Bits and Bobs about ‘Tell It With Pride’
In the Town & County section of Tuesday’s Free Lance-Star, I promised a few more thoughts about “Tell It With Pride,” the fabulous exhibit that’s about to close at the National Gallery of Art in Washington. As of Tuesday morning, there are a little less than seven days left before it will be packed up and shipped north for display at the Massachusetts Historical Society.
If you haven’t seen the show, waste no time — go!
If you have seen it, seriously consider going again. I recently did, and don’t regret a minute of the trip, even with the usual fun-and-games of travel on our stretch of Interstate 95.
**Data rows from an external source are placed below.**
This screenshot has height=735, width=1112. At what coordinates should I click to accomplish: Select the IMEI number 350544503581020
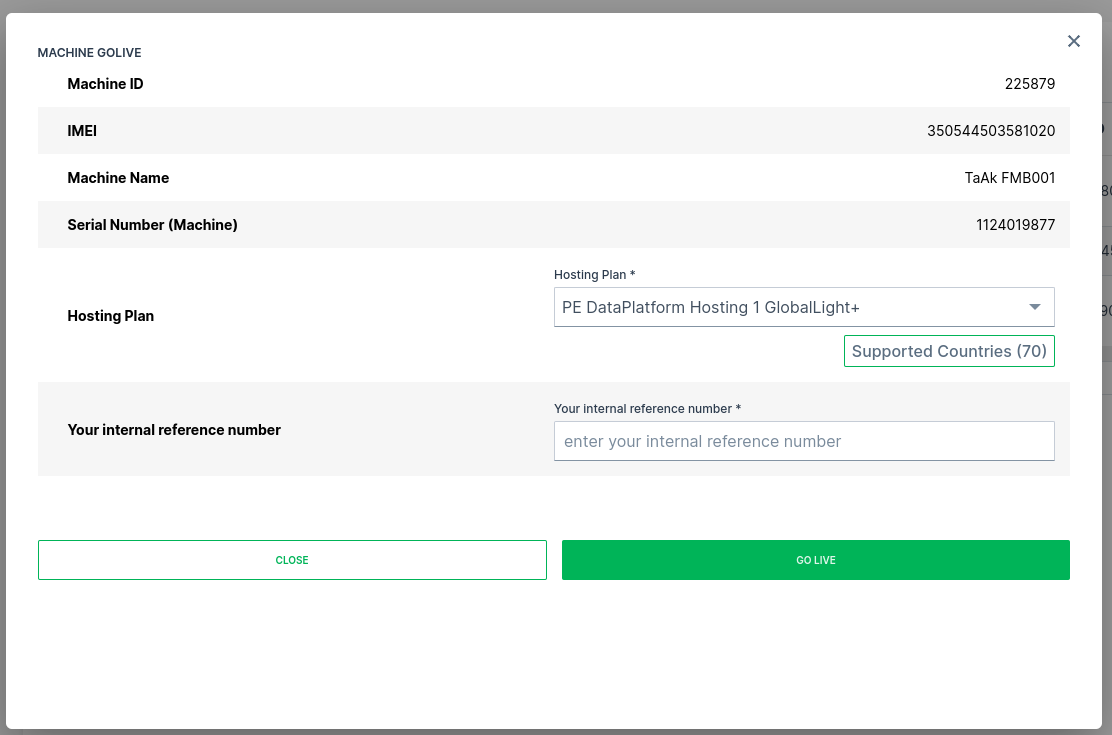(990, 131)
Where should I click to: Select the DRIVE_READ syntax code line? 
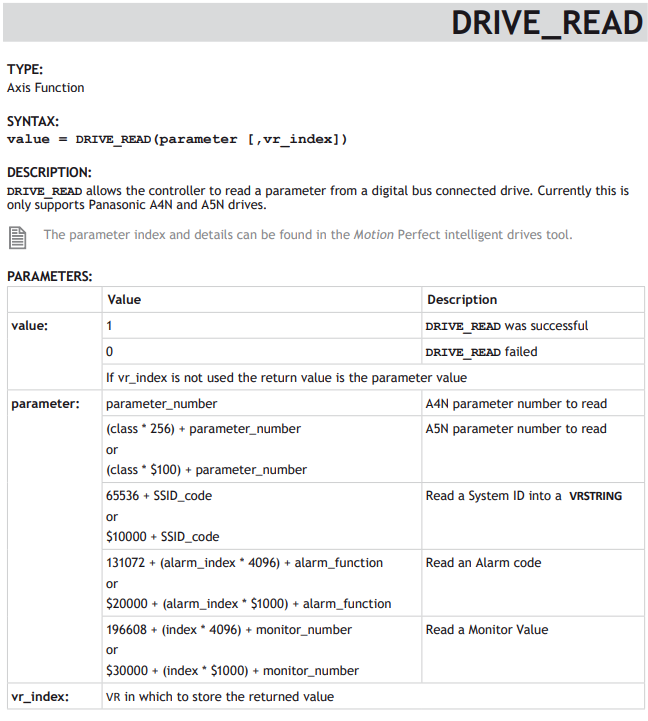(177, 139)
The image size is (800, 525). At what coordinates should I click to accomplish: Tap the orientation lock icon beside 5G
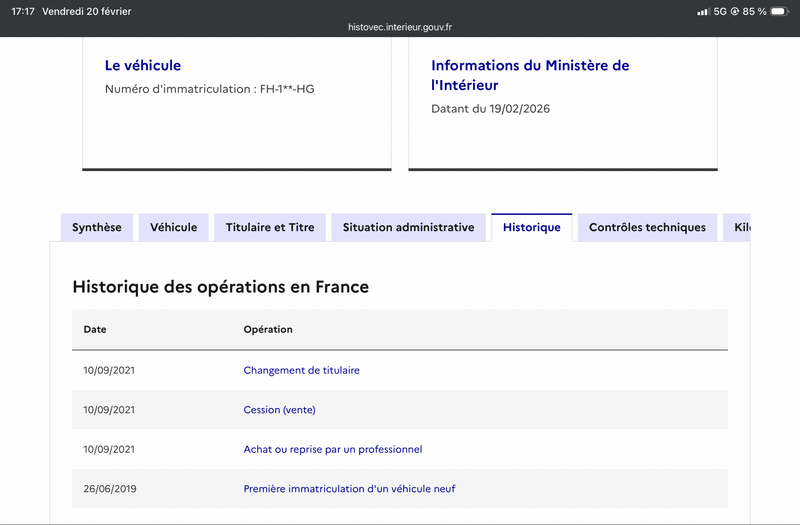click(x=735, y=11)
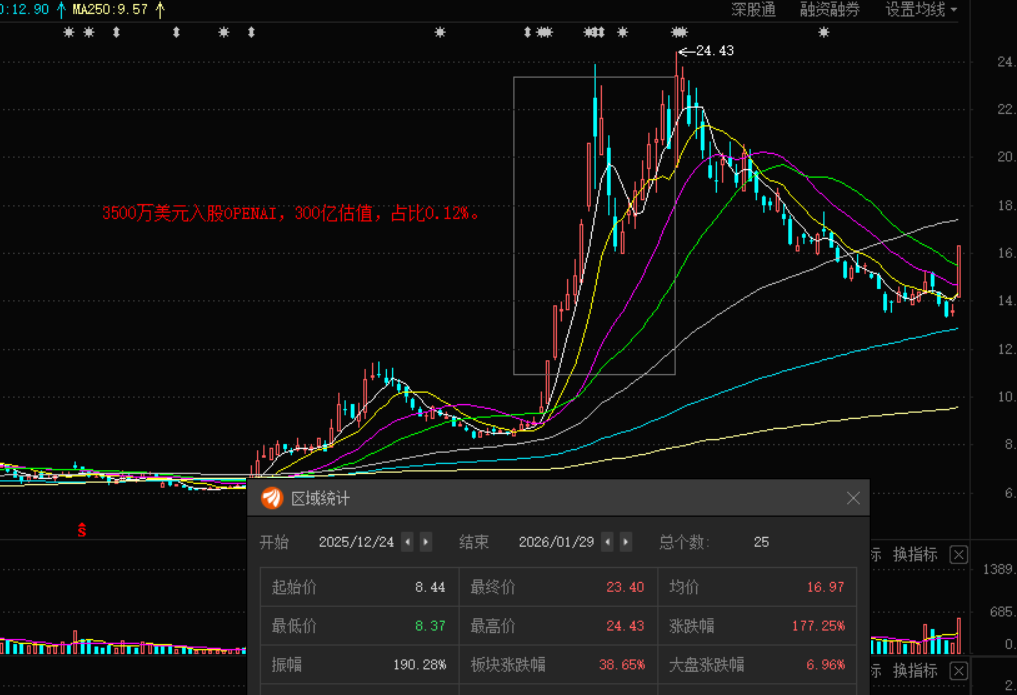Step the end date forward with its right arrow

tap(625, 542)
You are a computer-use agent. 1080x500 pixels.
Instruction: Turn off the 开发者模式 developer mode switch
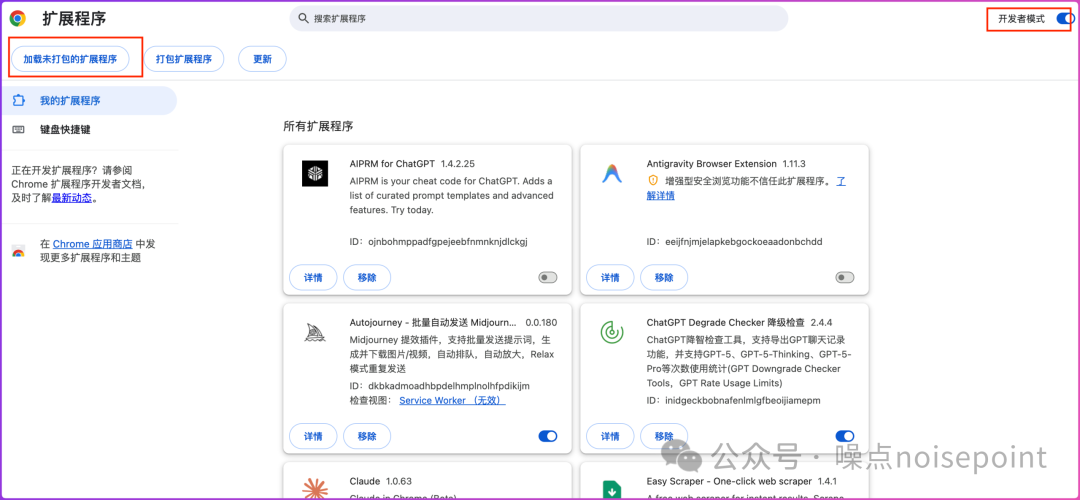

I’ll blog more about the exhibit all through this week, but here are a few quick odds and ends that we couldn’t fit into Tuesday’s print story:
– If all this show did was simply to make more people aware of the story of the 54th Massachusetts Volunteer Infantry, that would be enough.
But its greatest virtue is, as Eric Gibson wrote recently in the Wall Street Journal, that its “purpose is to dispel the shadows of anonymity” enshrouding the men of the regiment. It makes these soldiers real, from the moment you approach from the West Building’s West Garden Court and are greeted by two banners bearing the likenesses of two members of the 54th.
Because the individual soldiers’ original daguerrotypes and ambrotype portraits are small, visitors have to draw near to study their faces and eye them properly. People spent more time carefully looking at images and artifacts and reading the labels than in most exhibitions, of any kind, that I’ve seen over the decades.
– The show occupies only two galleries, but its documents, images and artifacts pack a wallop. And its centerpiece, the artist’s plaster model of Boston’s Shaw Memorial, is a show-stopper.
– In one case, seeing Col. Robert Gould Shaw’s sword placed beside portraits of his officers and drummer boys gives it harmony. But that two particular letters flanks the ends of the weapon–one the letter notifying Shaw’s parents of his death in the attack on Fort Wagner near Charleston, the other a letter from Lt. John W.M. Appleton to President Lincoln demanding equal pay for equal service for the 54th’s black troops–give the display great emotional power.
– Perhaps the most moving items in the exhibition, though, is Lewis Hine’s 1920s photograph “Black Family by Fireplace, From the Series ‘Southern Negroes.’ ” As these parents and their children gather in their home’s parlor, a large framed photograph of sculptor Augustus Saint-Gaudens’ Shaw Memorial hangs above their mantelpiece. Like living-room portraits of Abraham Lincoln, Ulysses S. Grant, Robert E. Lee or Thomas J. “Stonewall” Jackson, that image obviously carried great meaning for many people well after the monument’s dedication in 1897.
– I couldn’t help but note the irony that if one approaches Room 25 from a neighboring room full of 18th-century portraits, the doorway to “Tell It With Pride” is flanked by oils of Presidents Jefferson and Madison, both lifelong slave-holders. Some of the men of the 54th Massachusetts were former slaves.
– The Shaw neighborhood in Washington, DC, which grew from the wartime camps of formerly enslaved people who escaped north, proudly bears Colonel Shaw’s name. Before Harlem’s heyday, it was widely considered the East Coast center of African-American intellectual and cultural life. Today, it may be best known as the home of Ben’s Chili Bowl, the African American Civil War Memorial at the eastern entrance to the U Street Metro station and the nearby, thought-provoking African American Civil War Museum.
– If you go and see “Tell It With Pride,” be sure to pick up one of the exhibit’s free brochures–an excellent publication and a handsome keepsake–from the rack near the signed copy of Lincoln’s Emancipation Proclamation. A PDF version is available here.